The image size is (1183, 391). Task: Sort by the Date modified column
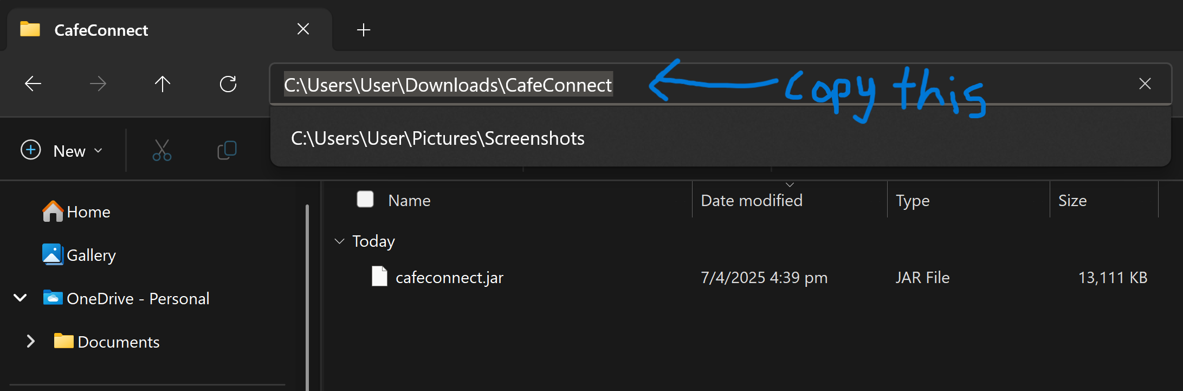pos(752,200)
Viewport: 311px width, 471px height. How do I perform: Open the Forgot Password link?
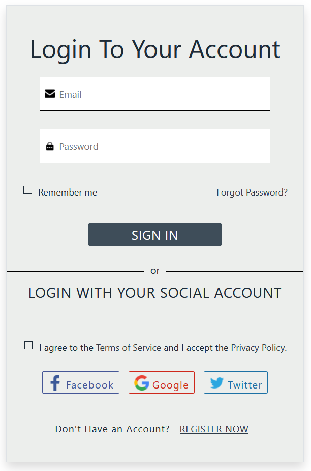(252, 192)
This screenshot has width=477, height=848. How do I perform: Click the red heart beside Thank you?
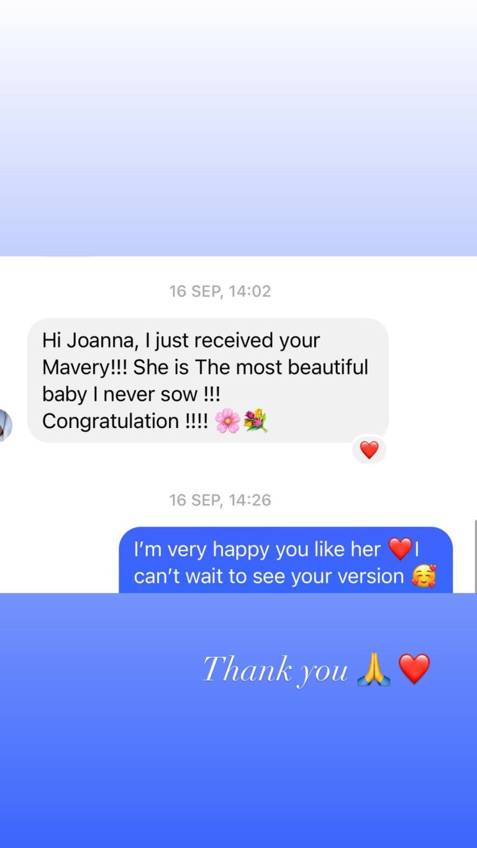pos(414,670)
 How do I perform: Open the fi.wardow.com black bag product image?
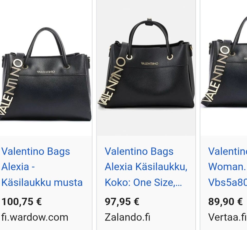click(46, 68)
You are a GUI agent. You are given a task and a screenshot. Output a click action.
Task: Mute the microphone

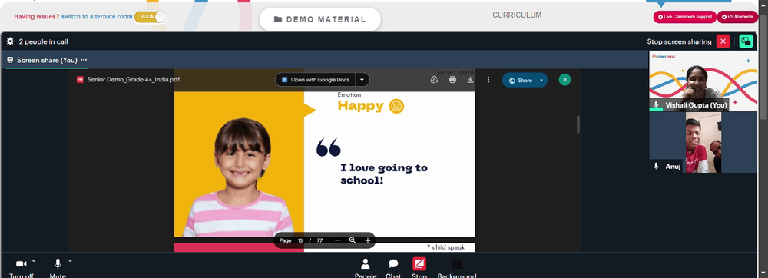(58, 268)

*****

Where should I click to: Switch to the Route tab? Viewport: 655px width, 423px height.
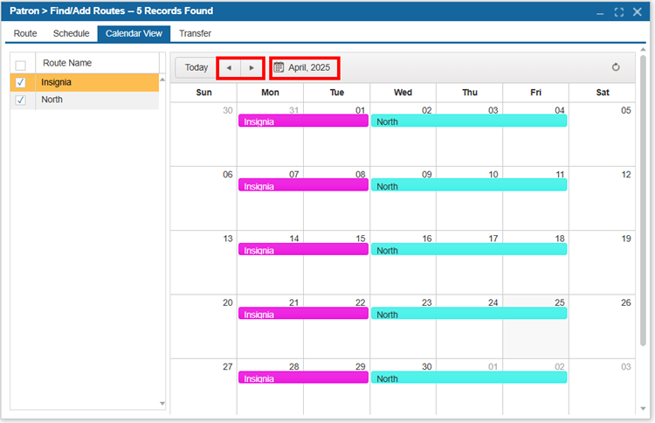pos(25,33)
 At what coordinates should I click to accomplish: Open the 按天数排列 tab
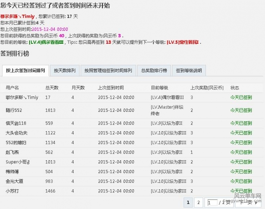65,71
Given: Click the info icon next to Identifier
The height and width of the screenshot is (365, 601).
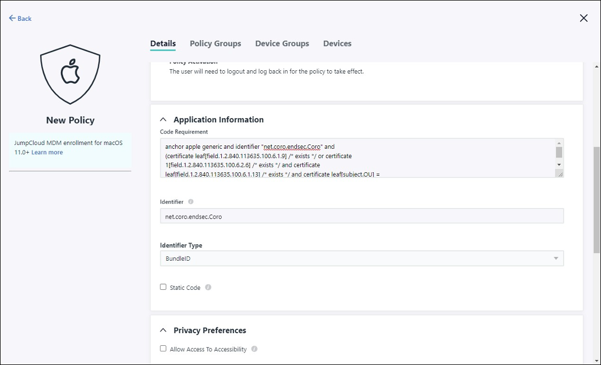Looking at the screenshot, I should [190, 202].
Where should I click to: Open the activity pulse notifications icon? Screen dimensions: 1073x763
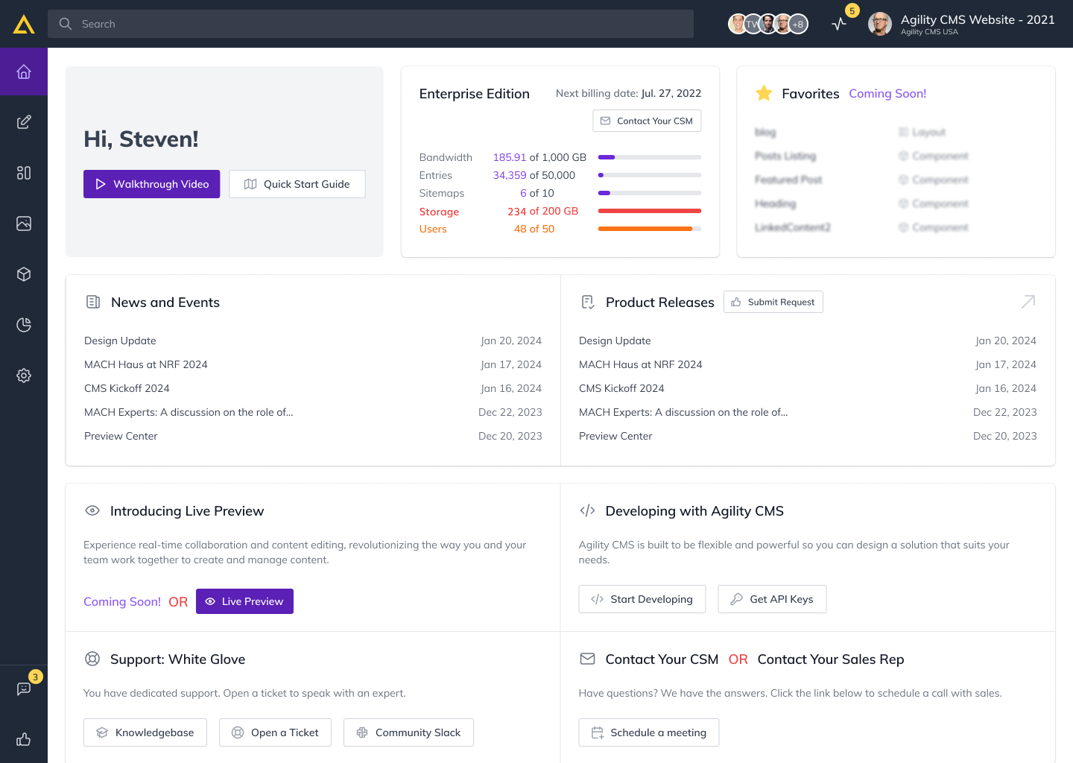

*****

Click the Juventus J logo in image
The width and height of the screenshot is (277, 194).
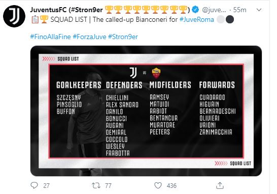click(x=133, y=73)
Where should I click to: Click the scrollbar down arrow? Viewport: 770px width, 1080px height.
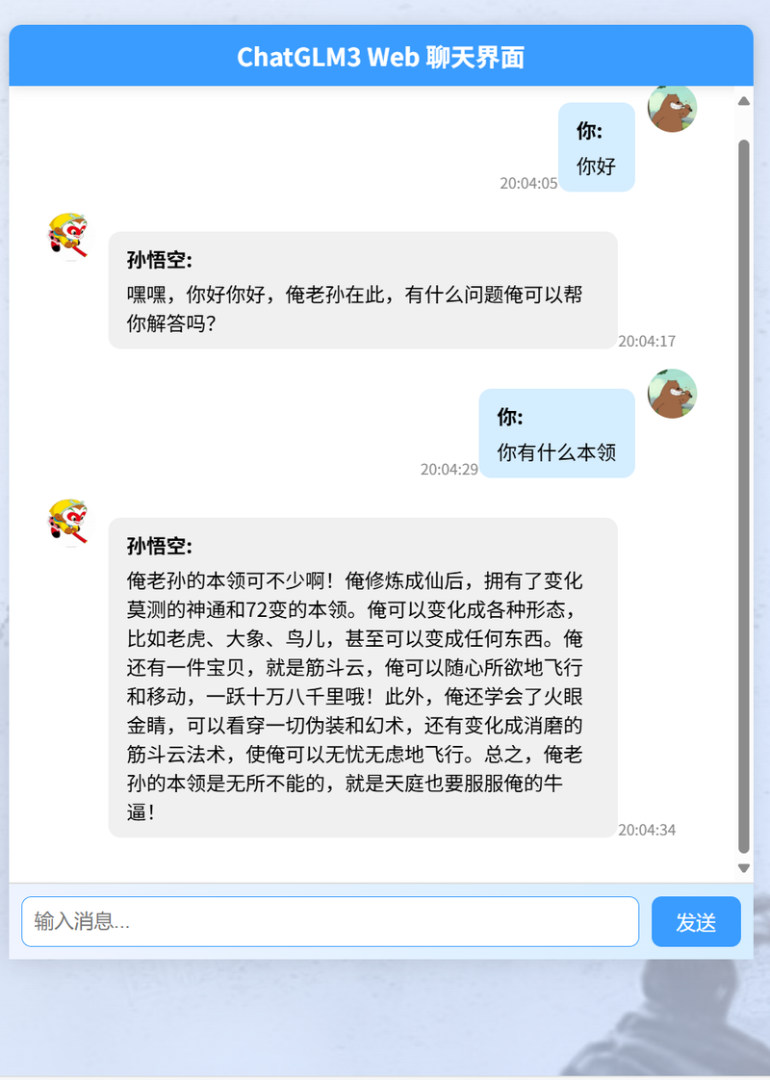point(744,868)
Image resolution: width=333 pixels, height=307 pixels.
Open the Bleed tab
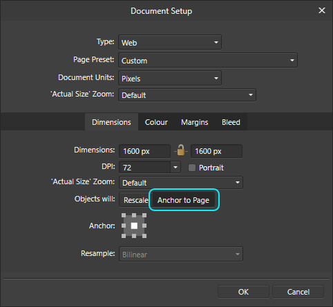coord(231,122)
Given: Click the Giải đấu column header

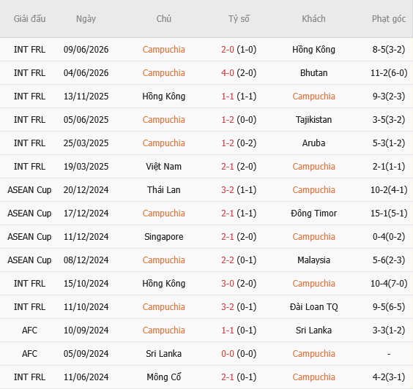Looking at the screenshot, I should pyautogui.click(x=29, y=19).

*****

TASK INSTRUCTIONS
Produce an exact reproduction of the listing above, limited to the lines starting at the line with "Where should I click to: Switch" and ending at the line with "Where should I click to: Open", both kept, with every picture left out.

RESPONSE TO THIS EXERCISE
Where should I click to: Switch to the Route tab? Viewport: 655px width, 423px height.
pos(25,33)
 At what coordinates should I click to accomplish: Open the 按天数排列 tab
65,71
Given: Click the info icon next to Identifier
The height and width of the screenshot is (365, 601).
Looking at the screenshot, I should [190, 202].
Where should I click to: Open the activity pulse notifications icon? Screen dimensions: 1073x763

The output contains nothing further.